Brillante transformation pour ce groupe du nord de l’Angleterre avec un album cinématographique et soigné à tous points de vue.


C’est en 2011 que Grass House, formation originaire du Yorkshire, se fait connaitre avec un deux-titres prometteur, « Faun/ Breeze ». Single déjà brumeux et donc fidèle au climat terne qui sévit sur ce comté du nord de l’Angleterre, dont la poétesse Emily Brönte décrivait magnifiquement la désolation et la beauté tragique de ces immenses plaines, sans cesse balayées par le vent et la pluie dans Les Hauts De Hurlevent. L’ombre de Nick Cave rodait déjà sur ces premiers pas, et beaucoup attendaient la parution d’un album complet, tant le format long semblait parfaitement se prêter à cette musique ambiante – un concept album en somme.

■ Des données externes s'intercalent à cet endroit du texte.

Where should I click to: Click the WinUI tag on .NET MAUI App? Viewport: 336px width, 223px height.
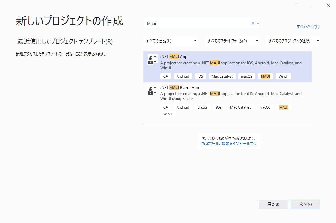tap(283, 76)
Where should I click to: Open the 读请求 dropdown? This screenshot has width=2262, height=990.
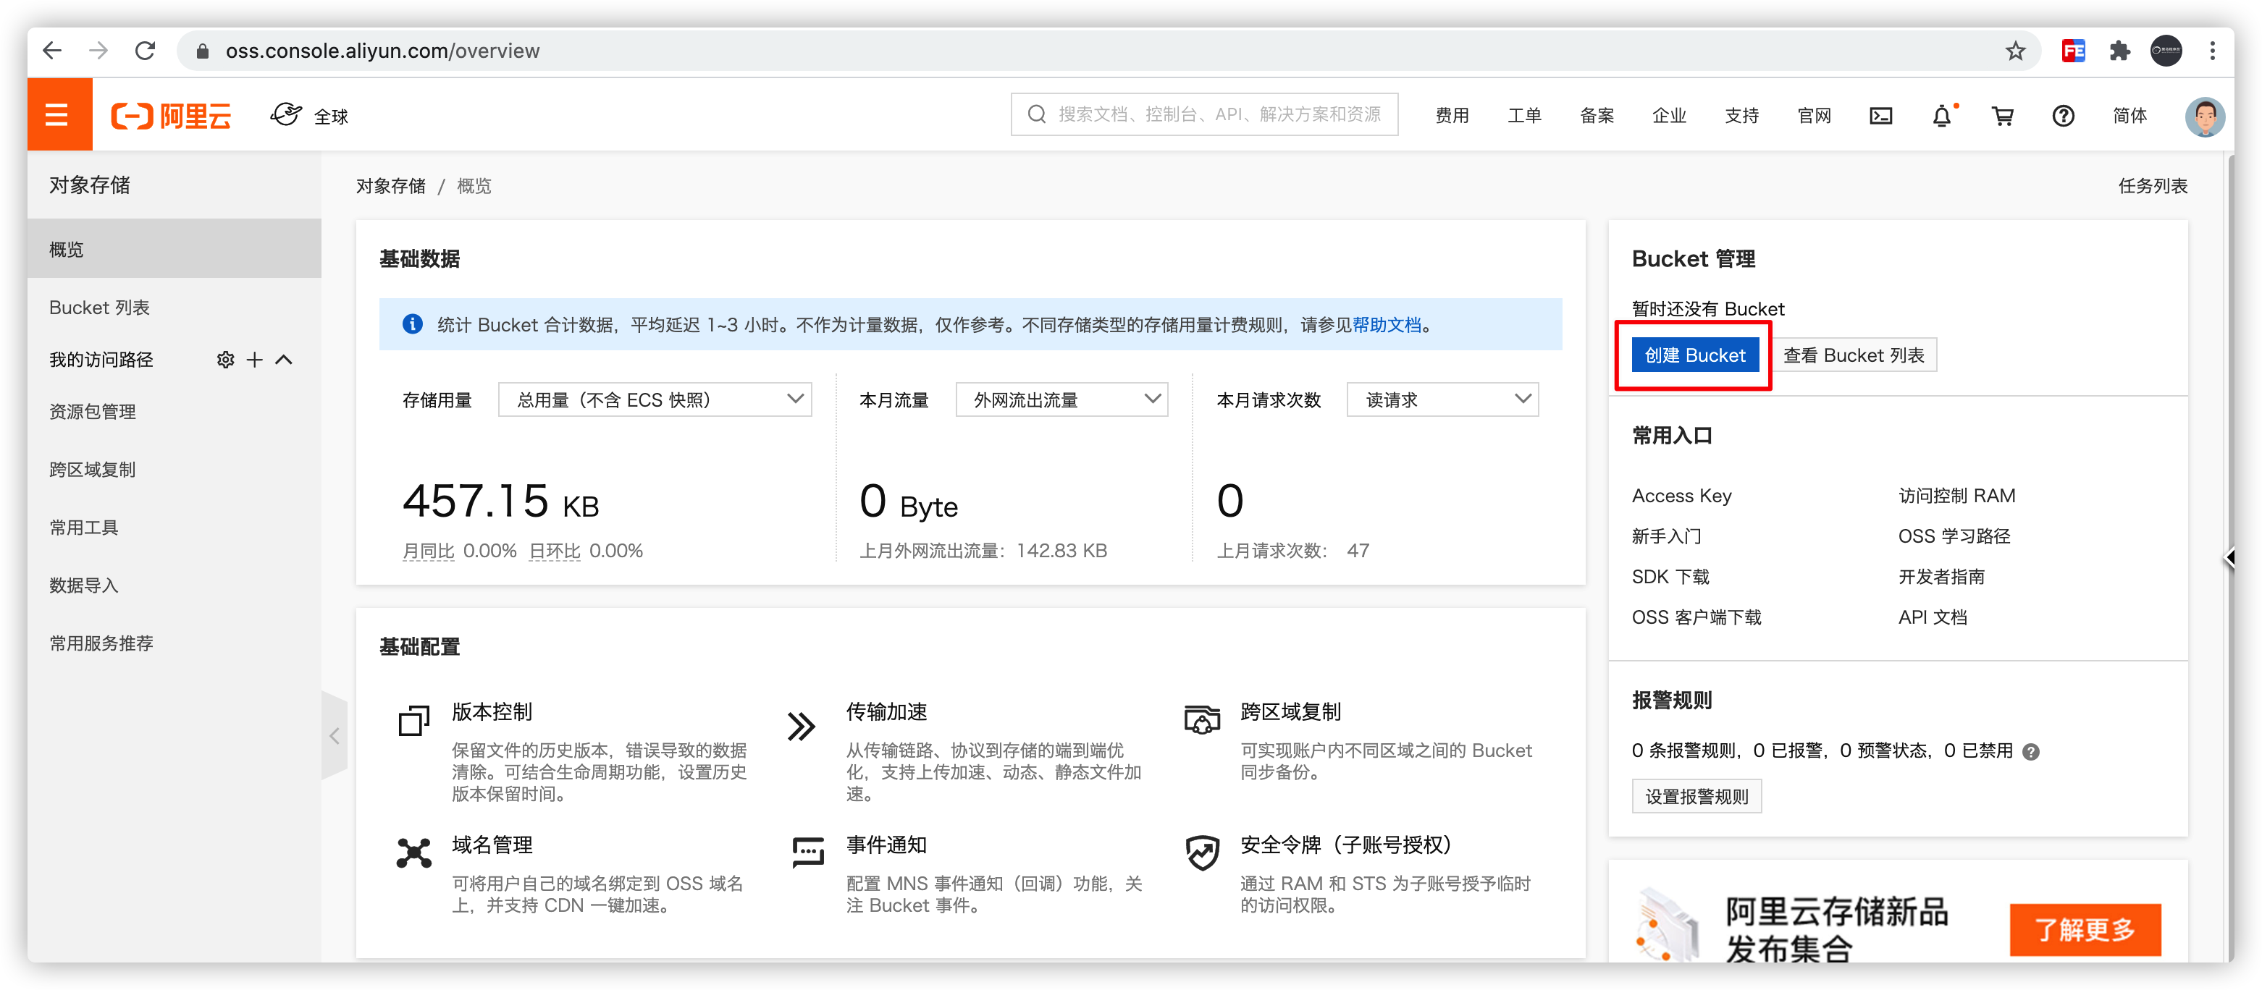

Si les observateurs suscités ne furent pas déçus du résultat, ils durent pour autant patienter pour cela plus de deux ans. La faute à un manque de créativité ? Des problèmes au sein des nouvellement formés Grass House ? Apparemment non. Il semble que nos jeunes Anglais prennent leur temps, et favorisent leurs activités respectives en dehors de la musique (études, petits boulots), pour justement garder ce contact avec le quotidien, et cette fraicheur dans leur rapport à la musique, sans jamais sentir la pression d’avoir à produire de nouveaux titres. L’inspiration doit venir naturellement.

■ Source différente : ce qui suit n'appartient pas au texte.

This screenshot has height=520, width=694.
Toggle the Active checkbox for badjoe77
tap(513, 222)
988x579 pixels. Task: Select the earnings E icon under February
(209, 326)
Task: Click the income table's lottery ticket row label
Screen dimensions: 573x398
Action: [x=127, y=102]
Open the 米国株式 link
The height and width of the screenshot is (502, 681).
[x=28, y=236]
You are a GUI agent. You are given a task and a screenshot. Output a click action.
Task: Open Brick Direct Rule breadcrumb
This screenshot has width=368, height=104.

Et c’est ainsi que nous parvient A Sun Full And Drowning – timing parfait en ce pluvieux mois de décembre au moment où nous écrivons ces lignes. Le titre augure déjà de cette ambivalence entre lumière et désespoir, avec cette magnifique pochette sur laquelle se superposent différents paysages montagneux. « Spinning As We Turn » donne le ton : intro orchestral, guitares très inspirées des Walkmen, et ce chant, presque parlé, faisant référence à la fois à Nick Cave, à leur aïeul Stuart Staples (Tindersticks) mais surtout à Matt Berninger (The National), avec ce timbre grave et charismatique qu’on imagine pourtant difficilement venir d’un étudiant du nord de l’Angleterre.
Car si la musique dense est planante de The Grass House semble dévorer paisiblement l’espace des grandes plaines de leur Yorkshire natale, le menacer d’un épais et sombre manteau nuageux sans que la tempête n’éclate jamais vraiment, ce premier album dévoile par ailleurs son attrait pour l’Americana. Le quatuor révèle une éducation parentale à base de Johnny Cash et de Rolling Stones ; une touche Folk, disséminant ça et là quelques rayons de soleil (« Faun », « I was a Street Light »), voire mystique (« Tasteless but Taciturn »). Et au milieu de ce climat pour le moins humide, des envolées que même Mogwai n’aurait pas renié (« Of haste and art », « And now for the wild »).

Produit par Jim Anderson (déjà aguerrie à ces ambiances mélancoliques avec Cold Specks), A Sun Full And Drowning ne nous offre pas de véritable tube, mais apparaît efficace sur la longueur, avec ce côté cinématographique, atmosphérique, et des paroles soignées qui témoignent déjà d’une certaine maturité. A suivre… et de près.